**Given data:**
---------------
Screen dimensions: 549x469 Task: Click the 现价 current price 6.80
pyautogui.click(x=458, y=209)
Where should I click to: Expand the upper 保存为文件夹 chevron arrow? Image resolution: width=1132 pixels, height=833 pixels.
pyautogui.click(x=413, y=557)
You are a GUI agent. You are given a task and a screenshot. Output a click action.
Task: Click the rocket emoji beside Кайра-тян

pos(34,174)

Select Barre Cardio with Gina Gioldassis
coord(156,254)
---------------
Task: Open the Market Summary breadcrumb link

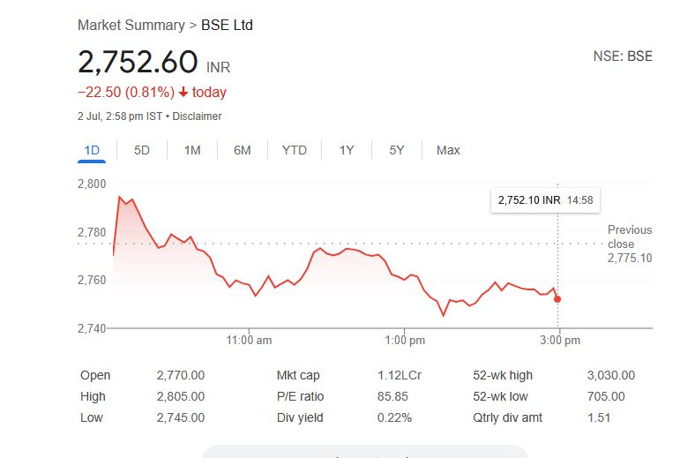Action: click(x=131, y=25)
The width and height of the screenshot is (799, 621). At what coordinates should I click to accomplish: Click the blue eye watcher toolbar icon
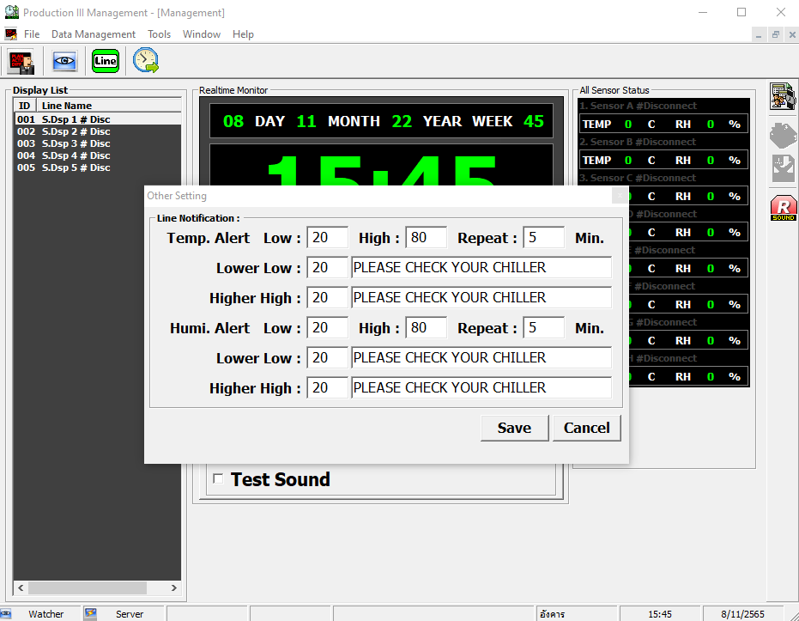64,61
---------------
**Short problem:** Swap "chevron arrow" for "dropdown arrow" in the lines from the one with "Screen dimensions: 549x469" up to and including the one with "coord(156,254)". Give those lines again with nothing else changed.

**Finished exercise:**
Screen dimensions: 549x469 Task: Click the 现价 current price 6.80
pyautogui.click(x=458, y=209)
Where should I click to: Expand the upper 保存为文件夹 dropdown arrow? Image resolution: width=1132 pixels, height=833 pixels.
pyautogui.click(x=413, y=557)
You are a GUI agent. You are given a task and a screenshot. Output a click action.
Task: Click the rocket emoji beside Кайра-тян

pos(34,174)

Select Barre Cardio with Gina Gioldassis
coord(156,254)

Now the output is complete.